7Je crois le débat tranché entre Ariès et moi. La « redécouverte de la mort » opérée depuis une quarantaine d’années sur la base du tabou, désigné et en même temps dénié par la puissance du verbe n’est pas un épisode fugitif et superficiel comme il le supposait.
8En rédigeant la nouvelle préface de La Mort et l’Occident, après vingt-cinq ans, ce sont plus que les évolutions normales et escomptables dans ce laps de temps que j’ai eu conscience de noter l’an passé.
9En 1980-81, en me faisant l’écho de l’optimisme volontariste des Lumières qui nous reste chevillé au corps, je n’avais pas prévu la montée des angoisses et des peurs d’aujourd’hui – et encore je me dispenserai d’énumérer les maladies -, le sida, le retour de l’histoire massacre, les peurs individuelles, atomisées même lorsqu’elles affectent une catégorie entière, les vieux, les jeunes, les exclus, l’étranger ; et les nouvelles peurs collectives de la mort de la nature, et du théâtre de la cruauté. Brochant sur le tout pèse le poids d’un travail du deuil inachevé, qu’on le baptise retour de la mémoire, ou repentance.

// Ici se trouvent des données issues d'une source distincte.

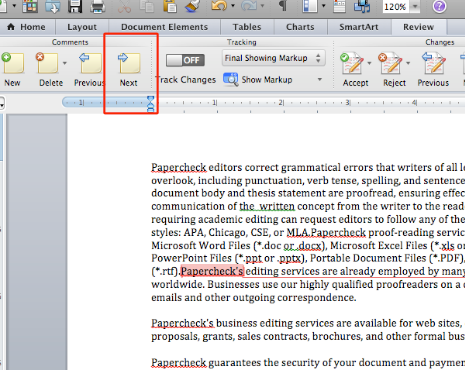Click the Next comment icon
This screenshot has width=465, height=370.
coord(129,63)
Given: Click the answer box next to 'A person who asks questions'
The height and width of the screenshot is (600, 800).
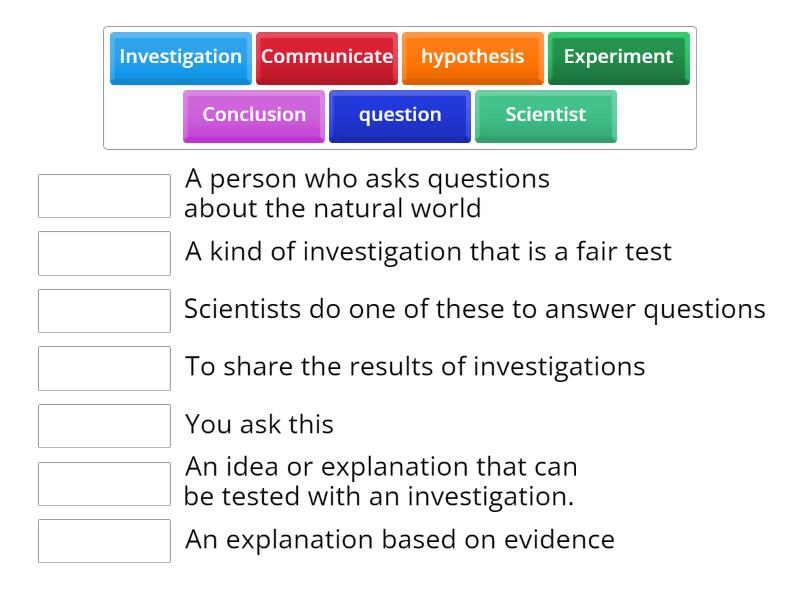Looking at the screenshot, I should tap(104, 195).
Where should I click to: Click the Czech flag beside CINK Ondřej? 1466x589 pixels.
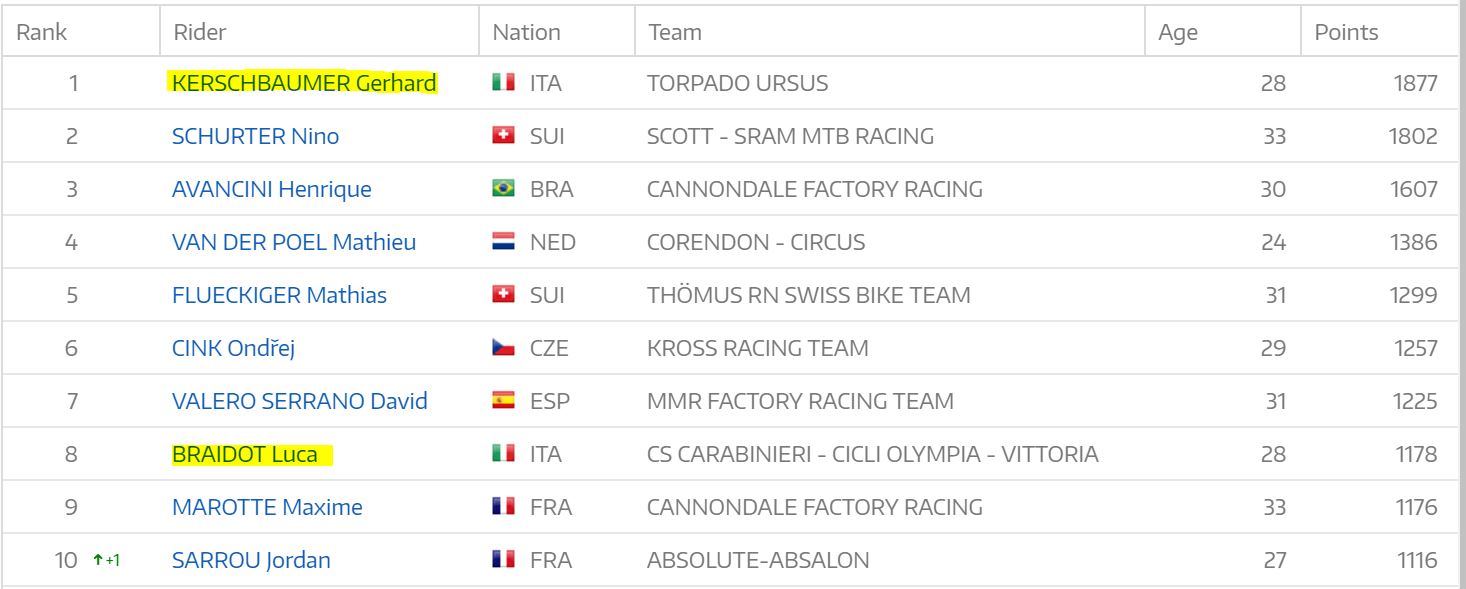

10Je n’aurais pas évalué à sa mesure actuelle l’accélération des modifications d’un imaginaire qui sur les ruines des idéologies, des dogmes et des pratiques s’invente de nouvelles expressions et de nouveaux supports. C’est sur des images dérangeantes encore que non dépourvues parfois d’une certaine ironie que j’ai conclu comme je conclurai – la mort et l’agonie du Président Mitterrand offerte en direct à notre méditation, la béatification spontanée de Lady Diana qui, « avec le corps d’un mannequin elle avait le cœur de mère Térésa » (Gonzague Saint-Bris) – quelle chance, imaginez le schéma inverse.
11Mais en même temps, voici ce que j’ai appelé le grand massacre des vieux en août 2003, l’euthanasie qui fascine et terrifie à travers les médias... Sommes-nous embarqués sur la nef des fous, vivons-nous de ces crises de représentations dont l’histoire nous a laissé l’exemple ? Il nous appartient non point de mettre de l’ordre, mais de mettre de l’ordre dans nos têtes, à partir de notre réflexion historienne, confrontée à l’histoire qui bouge.